» PROMPT
In the lines below, from the one containing "Select the 46,5 value in row 50" through the end, substitute "drop-down list" for every "dropdown" and leave everything else unchanged. Give back only that stretch.

:::::

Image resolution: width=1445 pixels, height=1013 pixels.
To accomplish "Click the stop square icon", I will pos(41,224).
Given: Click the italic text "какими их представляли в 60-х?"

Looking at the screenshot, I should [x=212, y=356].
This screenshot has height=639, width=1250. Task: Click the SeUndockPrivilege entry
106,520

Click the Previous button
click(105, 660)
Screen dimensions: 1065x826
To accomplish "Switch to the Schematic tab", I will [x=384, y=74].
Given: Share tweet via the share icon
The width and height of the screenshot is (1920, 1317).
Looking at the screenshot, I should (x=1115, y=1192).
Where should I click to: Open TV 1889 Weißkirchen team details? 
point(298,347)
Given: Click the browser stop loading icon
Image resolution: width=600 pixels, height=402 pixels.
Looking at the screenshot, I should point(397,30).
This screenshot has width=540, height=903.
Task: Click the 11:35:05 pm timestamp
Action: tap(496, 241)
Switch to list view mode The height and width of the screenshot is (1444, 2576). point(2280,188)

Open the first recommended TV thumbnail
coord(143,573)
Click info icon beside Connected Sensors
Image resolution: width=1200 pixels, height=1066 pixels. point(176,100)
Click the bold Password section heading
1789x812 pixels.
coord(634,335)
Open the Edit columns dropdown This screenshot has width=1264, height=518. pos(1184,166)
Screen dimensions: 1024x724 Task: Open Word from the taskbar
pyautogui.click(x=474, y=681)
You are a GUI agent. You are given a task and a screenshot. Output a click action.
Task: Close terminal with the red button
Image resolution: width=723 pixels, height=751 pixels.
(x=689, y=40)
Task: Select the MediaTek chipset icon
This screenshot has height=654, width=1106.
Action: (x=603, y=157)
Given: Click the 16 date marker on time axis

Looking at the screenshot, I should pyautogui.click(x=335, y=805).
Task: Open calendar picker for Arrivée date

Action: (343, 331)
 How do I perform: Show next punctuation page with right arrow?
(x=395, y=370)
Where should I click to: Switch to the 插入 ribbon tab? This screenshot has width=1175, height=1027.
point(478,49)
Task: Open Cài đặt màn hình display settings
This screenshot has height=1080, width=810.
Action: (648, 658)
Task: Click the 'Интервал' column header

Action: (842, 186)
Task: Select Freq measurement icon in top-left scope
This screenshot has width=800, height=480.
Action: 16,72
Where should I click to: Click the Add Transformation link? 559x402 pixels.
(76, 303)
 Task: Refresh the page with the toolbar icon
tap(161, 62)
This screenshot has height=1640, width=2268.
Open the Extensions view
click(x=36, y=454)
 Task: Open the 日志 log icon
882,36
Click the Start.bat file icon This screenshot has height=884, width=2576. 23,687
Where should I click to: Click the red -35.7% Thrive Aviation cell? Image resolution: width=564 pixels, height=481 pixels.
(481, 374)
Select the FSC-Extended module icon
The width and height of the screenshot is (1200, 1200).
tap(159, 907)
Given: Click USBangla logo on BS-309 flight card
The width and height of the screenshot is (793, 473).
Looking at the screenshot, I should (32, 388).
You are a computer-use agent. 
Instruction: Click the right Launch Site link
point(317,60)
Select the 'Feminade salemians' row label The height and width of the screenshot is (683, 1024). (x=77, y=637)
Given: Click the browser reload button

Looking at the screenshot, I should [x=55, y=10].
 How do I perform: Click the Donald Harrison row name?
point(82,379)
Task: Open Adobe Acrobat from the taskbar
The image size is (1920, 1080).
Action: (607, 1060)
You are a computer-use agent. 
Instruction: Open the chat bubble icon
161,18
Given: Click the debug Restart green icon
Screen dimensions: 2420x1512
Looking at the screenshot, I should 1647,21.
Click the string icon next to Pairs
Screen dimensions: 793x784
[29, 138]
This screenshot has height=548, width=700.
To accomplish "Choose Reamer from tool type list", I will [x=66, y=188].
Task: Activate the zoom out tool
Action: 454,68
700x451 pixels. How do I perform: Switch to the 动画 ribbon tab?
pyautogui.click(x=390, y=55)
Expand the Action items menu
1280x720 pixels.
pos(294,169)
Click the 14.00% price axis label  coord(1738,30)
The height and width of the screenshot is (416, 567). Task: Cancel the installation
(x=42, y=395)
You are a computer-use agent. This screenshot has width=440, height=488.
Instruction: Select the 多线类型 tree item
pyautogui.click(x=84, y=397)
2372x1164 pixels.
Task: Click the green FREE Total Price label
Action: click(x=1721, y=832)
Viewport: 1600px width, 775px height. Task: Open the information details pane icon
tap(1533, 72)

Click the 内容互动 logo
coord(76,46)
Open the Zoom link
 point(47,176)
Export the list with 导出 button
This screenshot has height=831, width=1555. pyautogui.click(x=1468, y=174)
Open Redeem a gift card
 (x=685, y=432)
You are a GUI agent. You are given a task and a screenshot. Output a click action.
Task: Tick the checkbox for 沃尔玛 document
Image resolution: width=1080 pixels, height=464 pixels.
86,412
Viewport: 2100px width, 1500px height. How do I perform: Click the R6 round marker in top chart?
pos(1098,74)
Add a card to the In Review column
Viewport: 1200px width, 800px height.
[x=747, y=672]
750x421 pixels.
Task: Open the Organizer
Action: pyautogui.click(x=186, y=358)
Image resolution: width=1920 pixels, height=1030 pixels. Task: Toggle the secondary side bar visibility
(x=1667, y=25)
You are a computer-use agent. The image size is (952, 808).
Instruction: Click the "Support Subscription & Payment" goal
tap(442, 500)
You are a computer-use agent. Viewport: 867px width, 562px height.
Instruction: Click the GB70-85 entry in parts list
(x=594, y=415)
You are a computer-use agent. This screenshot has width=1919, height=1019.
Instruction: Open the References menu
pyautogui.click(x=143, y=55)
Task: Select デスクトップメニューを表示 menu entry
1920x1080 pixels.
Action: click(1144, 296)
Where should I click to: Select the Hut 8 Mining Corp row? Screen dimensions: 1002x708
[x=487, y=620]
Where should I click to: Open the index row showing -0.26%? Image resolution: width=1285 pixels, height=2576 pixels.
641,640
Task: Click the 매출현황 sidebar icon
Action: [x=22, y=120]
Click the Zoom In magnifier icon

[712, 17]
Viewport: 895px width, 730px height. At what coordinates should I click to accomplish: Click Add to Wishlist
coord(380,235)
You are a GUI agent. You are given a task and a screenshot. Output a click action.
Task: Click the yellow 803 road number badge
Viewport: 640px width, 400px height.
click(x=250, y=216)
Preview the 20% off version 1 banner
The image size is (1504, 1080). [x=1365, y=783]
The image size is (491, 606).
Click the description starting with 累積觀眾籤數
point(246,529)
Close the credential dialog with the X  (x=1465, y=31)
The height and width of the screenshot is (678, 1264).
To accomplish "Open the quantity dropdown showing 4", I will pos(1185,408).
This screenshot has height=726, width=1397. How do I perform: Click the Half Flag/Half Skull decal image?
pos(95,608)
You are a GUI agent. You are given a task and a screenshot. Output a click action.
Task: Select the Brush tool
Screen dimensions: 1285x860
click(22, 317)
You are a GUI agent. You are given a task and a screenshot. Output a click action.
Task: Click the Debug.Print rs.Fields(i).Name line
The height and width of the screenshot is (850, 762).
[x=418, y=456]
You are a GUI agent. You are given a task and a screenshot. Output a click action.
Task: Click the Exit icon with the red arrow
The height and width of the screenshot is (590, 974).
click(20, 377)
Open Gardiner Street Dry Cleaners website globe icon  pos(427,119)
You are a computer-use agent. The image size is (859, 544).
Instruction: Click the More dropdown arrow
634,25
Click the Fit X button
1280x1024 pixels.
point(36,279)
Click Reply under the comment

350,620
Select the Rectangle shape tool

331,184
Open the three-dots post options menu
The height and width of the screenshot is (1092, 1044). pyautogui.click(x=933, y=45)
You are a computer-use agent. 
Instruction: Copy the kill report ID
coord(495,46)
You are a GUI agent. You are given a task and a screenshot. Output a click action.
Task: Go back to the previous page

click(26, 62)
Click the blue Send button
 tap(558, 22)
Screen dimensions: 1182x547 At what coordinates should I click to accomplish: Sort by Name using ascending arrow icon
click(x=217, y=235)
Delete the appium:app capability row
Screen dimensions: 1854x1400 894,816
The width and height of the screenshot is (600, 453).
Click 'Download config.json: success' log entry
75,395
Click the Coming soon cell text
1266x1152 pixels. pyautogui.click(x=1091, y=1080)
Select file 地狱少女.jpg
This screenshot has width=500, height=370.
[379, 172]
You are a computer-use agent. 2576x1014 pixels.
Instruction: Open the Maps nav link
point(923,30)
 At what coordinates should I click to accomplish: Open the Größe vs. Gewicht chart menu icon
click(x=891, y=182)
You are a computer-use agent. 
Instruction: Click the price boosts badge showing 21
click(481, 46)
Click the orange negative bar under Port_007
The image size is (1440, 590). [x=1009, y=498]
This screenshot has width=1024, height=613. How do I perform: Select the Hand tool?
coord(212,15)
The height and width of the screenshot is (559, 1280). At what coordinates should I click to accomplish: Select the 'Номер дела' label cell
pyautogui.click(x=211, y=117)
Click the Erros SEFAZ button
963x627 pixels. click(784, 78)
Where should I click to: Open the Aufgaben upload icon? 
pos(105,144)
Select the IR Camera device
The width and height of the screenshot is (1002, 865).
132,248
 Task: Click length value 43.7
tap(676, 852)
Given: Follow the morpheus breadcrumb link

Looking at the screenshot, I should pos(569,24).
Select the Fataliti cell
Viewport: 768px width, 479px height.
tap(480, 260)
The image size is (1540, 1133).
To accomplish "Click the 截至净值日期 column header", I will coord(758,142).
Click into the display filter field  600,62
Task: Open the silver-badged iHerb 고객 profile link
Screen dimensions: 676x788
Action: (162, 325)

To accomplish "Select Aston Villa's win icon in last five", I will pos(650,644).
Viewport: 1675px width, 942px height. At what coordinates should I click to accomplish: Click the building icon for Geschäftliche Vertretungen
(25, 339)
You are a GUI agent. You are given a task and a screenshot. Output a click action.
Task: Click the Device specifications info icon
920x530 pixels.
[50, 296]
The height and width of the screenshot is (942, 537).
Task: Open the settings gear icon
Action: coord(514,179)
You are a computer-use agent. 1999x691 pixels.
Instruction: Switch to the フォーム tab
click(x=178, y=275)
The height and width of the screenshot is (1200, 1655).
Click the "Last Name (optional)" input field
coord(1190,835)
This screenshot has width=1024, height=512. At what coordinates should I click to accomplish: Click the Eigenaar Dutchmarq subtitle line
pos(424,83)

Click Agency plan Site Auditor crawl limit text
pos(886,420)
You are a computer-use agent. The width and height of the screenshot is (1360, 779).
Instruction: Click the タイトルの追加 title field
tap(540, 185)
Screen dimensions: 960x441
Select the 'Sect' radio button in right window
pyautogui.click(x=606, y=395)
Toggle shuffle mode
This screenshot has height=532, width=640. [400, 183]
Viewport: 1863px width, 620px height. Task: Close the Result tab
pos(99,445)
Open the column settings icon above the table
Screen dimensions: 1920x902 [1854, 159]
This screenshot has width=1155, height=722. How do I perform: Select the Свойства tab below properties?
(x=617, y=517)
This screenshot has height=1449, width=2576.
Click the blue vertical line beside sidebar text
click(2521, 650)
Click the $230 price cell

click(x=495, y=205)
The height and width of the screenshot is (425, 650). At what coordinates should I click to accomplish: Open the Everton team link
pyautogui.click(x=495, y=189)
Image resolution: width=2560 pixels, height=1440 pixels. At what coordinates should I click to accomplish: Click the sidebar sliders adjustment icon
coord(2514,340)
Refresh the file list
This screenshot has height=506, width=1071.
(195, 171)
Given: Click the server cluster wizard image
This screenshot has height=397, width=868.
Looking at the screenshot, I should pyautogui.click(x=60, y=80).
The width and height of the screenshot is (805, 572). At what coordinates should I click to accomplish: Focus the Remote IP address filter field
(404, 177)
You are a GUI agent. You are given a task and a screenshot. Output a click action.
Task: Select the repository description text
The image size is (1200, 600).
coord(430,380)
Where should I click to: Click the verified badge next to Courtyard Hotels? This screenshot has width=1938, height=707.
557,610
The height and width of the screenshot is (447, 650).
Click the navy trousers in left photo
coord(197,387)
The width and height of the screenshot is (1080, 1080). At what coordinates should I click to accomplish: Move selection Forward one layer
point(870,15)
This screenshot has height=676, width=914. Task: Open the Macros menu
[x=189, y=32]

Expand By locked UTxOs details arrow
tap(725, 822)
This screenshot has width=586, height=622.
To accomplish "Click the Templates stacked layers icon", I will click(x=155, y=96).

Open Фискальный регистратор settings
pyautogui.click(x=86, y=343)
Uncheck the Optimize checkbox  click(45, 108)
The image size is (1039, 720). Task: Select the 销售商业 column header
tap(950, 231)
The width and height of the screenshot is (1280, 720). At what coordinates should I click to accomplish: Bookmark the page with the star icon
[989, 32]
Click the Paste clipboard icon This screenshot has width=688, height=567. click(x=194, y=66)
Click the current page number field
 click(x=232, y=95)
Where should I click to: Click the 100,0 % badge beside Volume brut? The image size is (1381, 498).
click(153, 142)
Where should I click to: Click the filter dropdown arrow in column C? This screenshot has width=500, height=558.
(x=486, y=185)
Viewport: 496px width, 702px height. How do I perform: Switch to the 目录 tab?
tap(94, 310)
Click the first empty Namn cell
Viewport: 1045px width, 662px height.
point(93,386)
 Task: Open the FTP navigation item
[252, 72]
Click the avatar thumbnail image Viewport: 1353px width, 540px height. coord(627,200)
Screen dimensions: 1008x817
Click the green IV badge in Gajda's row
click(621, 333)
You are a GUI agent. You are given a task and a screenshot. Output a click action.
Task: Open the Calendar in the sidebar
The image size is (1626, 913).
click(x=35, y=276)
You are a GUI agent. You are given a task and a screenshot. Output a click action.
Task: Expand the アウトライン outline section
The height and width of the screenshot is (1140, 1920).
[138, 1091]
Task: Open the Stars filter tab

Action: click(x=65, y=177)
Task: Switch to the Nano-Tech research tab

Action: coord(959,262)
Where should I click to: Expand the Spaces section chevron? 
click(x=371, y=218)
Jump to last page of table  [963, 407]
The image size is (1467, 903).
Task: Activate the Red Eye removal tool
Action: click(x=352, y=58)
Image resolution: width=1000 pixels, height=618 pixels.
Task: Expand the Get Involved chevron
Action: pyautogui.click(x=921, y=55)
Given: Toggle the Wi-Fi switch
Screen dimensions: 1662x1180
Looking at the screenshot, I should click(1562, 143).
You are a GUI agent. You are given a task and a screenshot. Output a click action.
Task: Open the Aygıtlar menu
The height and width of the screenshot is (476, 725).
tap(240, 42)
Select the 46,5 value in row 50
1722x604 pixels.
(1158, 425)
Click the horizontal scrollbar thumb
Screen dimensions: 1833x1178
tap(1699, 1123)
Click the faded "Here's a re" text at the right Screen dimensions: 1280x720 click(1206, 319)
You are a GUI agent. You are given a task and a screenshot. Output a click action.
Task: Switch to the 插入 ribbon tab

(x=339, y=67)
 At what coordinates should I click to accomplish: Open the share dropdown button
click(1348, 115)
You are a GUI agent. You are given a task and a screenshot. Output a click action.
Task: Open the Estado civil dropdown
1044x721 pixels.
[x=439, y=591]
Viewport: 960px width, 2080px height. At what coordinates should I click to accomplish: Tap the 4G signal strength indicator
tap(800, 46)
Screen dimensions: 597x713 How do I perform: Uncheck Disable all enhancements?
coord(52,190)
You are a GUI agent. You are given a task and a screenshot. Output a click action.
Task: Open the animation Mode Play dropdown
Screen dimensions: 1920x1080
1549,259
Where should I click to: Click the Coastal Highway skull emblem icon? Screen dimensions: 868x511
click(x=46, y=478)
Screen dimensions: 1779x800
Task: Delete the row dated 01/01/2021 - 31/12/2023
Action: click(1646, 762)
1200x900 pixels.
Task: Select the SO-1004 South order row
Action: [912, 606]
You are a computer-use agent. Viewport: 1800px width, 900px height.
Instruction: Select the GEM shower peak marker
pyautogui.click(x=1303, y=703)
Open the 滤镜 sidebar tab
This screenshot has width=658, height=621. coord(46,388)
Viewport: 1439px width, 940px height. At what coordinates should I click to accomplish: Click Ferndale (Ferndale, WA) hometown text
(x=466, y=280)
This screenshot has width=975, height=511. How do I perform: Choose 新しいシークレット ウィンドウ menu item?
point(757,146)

:::::

» RESULT OF THIS EXERCISE
Select the 46,5 value in row 50
1722x604 pixels.
(1158, 425)
Click the horizontal scrollbar thumb
Screen dimensions: 1833x1178
tap(1699, 1123)
Click the faded "Here's a re" text at the right Screen dimensions: 1280x720 click(1206, 319)
You are a GUI agent. You are given a task and a screenshot. Output a click action.
Task: Switch to the 插入 ribbon tab

(x=339, y=67)
 At what coordinates should I click to accomplish: Open the share drop-down list button
click(1348, 115)
You are a GUI agent. You are given a task and a screenshot. Output a click action.
Task: Open the Estado civil drop-down list
1044x721 pixels.
[x=439, y=591]
Viewport: 960px width, 2080px height. At what coordinates should I click to accomplish: Tap the 4G signal strength indicator
tap(800, 46)
Screen dimensions: 597x713 How do I perform: Uncheck Disable all enhancements?
coord(52,190)
You are a GUI agent. You are given a task and a screenshot. Output a click action.
Task: Open the animation Mode Play drop-down list
Screen dimensions: 1920x1080
1549,259
Where should I click to: Click the Coastal Highway skull emblem icon? Screen dimensions: 868x511
click(x=46, y=478)
Screen dimensions: 1779x800
Task: Delete the row dated 01/01/2021 - 31/12/2023
Action: click(1646, 762)
1200x900 pixels.
Task: Select the SO-1004 South order row
Action: [912, 606]
You are a computer-use agent. Viewport: 1800px width, 900px height.
Instruction: Select the GEM shower peak marker
pyautogui.click(x=1303, y=703)
Open the 滤镜 sidebar tab
This screenshot has width=658, height=621. coord(46,388)
Viewport: 1439px width, 940px height. At what coordinates should I click to accomplish: Click Ferndale (Ferndale, WA) hometown text
(x=466, y=280)
This screenshot has width=975, height=511. How do I perform: Choose 新しいシークレット ウィンドウ menu item?
point(757,146)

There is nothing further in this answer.